By Michael Argentini
Managing Partner, Technology and Design

We recently replaced our blog publishing technology with the new Ghost blog platform. They've recently acquired Roon, so it's going to be very interesting in the months ahead. But one of the drawbacks of using an edge technology is that it's usually lacking a feature you need. In our case, it was lacking a few, but the biggest was search.

As we searched around to see if anyone had addressed this, we discovered one tool on Github (also mentioned on the Ghost forums) named GhostHunter. The author, Jamal Neufeld, took a creative approach to solving the search gap by using Javascript to hit the Ghost RSS feeds. Very clever. But as we implemented it on the development server, we saw the limitations of this approach.

  1. RSS feeds in Ghost are finite; you have to modify Ghost to show more entries than the default set.
  2. The user experience was poor; the search had to be modified to maintain state across pages, and browser history was mostly unusable.
  3. Styling the results was a bit of a chore.
  4. The results were not based on, or prioritized by, relevance. It was a simple text match (keyword) search.
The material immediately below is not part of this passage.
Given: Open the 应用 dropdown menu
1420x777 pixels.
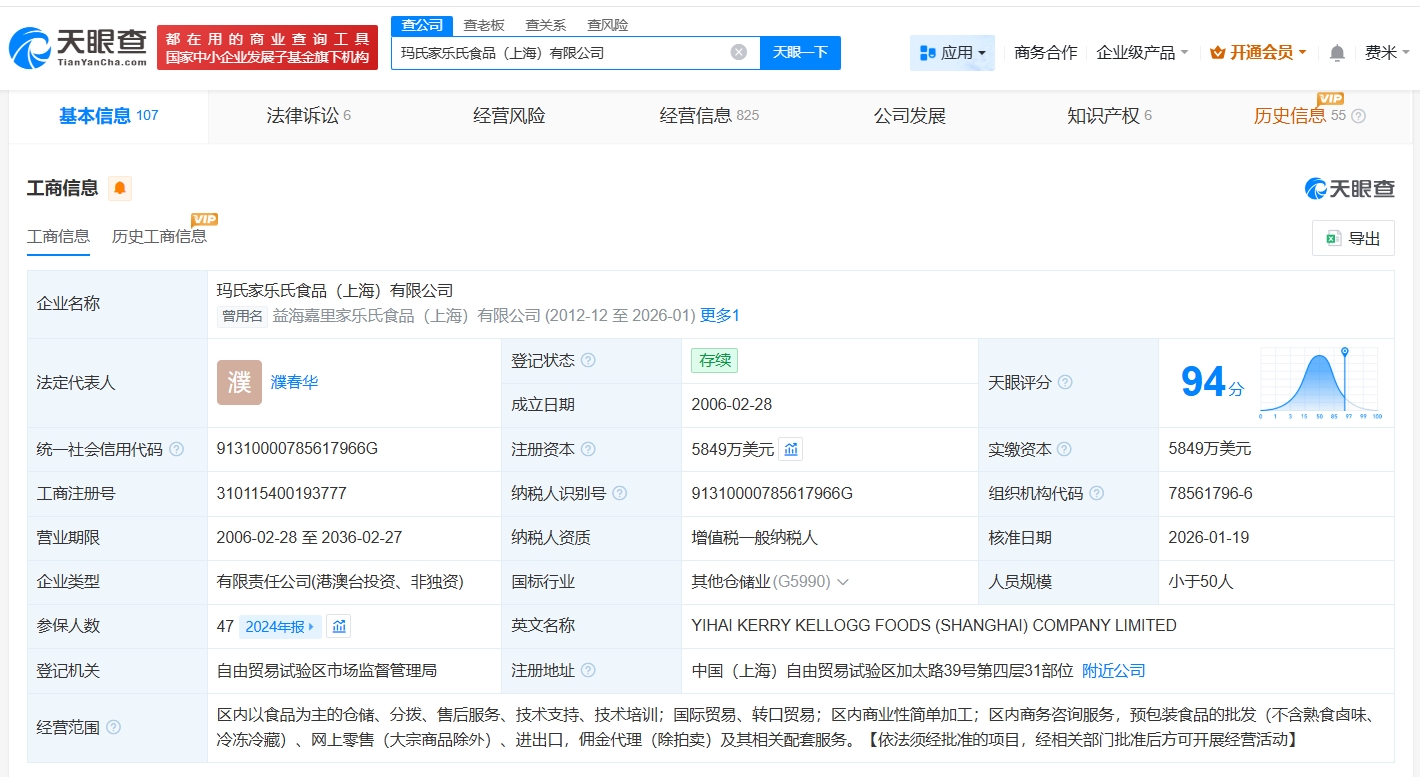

For a super simple implementation (and for non-developers) it may be a good choice. But it wasn't for us. So for our purposes, we decided to write a search.
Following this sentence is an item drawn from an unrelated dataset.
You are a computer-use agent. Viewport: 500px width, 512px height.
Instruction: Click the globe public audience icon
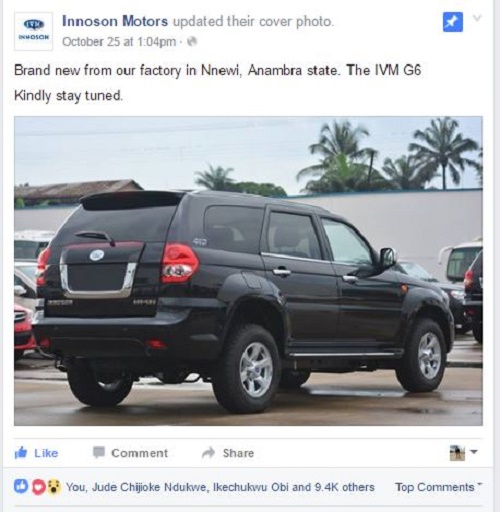pos(192,42)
Our primary site is built with PHP. Ghost is running on its own subdomain, and uses a SQLite database. Two sites on the same server. It turns out that the version of SQLite Ghost uses also has the FTS4 extension compiled into the binary.

Score.

So the answer was clear: build a search page in PHP which taps into the SQLite database and uses FTS4.
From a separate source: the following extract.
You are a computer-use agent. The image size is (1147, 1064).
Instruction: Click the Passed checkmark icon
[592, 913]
We use a Windows Server with IIS 7, but the process should be similar in a LAMP configuration.

Step 1: Configure PHP

I had to modify the php.ini file to make sure that the SQLite library was installed. To do this, I had to make sure that the following was uncommented.

[PHP_SQLITE3]
extension=php_sqlite3.dll

Then I had to make sure that the binary existed in the PHP root path, under the "ext" folder. We run PHP 5.5, so the path to our binary is:

[PHP root]/v5.5/ext/php_sqlite3.dll

When I echo phpinfo(); the sqlite3 library version we're using is 3.8.3.1. FTS4 has been available since version 3.5.0, so I was good to go.

Step 2: Make Sure the Site Can Access the Database File

Your PHP code will have to be able to access the database file. We run our site and blog in distinct directories under a root, like this:

/web root/www/
/web root/blog/

In PHP, $_SERVER['DOCUMENT_ROOT'] returns the local drive path to the site root. So by performing a simple string replace I was able to get the local drive root of the blog like this:

str_replace("www", "blog", $_SERVER['DOCUMENT_ROOT'])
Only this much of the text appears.